(Records contained in a dataset)
= Beginning of Section =

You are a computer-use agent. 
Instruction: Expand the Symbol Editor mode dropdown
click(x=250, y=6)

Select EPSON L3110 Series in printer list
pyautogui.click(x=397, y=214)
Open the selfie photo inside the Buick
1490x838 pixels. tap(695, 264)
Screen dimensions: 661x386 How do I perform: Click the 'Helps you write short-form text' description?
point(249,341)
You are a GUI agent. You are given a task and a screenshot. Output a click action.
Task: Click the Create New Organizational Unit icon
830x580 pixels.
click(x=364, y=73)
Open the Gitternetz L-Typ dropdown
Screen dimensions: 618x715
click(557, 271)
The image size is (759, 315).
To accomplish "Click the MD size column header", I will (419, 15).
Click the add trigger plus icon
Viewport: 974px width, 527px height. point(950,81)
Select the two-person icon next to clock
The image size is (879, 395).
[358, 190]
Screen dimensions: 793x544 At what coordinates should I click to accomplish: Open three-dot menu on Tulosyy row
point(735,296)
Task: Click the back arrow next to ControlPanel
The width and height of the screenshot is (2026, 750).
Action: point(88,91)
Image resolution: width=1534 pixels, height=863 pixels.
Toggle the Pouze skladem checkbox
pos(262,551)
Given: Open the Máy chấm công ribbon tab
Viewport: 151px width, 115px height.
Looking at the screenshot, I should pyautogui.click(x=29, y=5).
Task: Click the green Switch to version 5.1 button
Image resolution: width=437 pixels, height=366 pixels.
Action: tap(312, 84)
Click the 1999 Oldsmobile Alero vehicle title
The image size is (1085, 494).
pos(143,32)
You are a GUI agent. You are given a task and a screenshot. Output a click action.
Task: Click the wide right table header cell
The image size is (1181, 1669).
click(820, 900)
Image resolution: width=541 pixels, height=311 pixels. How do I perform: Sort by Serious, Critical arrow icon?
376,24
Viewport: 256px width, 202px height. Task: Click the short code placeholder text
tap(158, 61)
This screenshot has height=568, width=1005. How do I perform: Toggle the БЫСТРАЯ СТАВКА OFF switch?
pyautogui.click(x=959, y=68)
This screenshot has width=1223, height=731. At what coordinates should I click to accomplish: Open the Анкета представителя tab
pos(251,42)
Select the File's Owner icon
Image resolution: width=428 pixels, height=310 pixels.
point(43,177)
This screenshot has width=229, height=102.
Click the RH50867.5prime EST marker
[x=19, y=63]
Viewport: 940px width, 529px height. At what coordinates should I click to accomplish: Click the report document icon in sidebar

= End of Section =

- WHAT IS REQUIRED -
The answer must be every line from the records above that contains the word "header", copied in full.

- ANSWER FOR THE TASK -
To accomplish "Click the MD size column header", I will (419, 15).
Task: Click the wide right table header cell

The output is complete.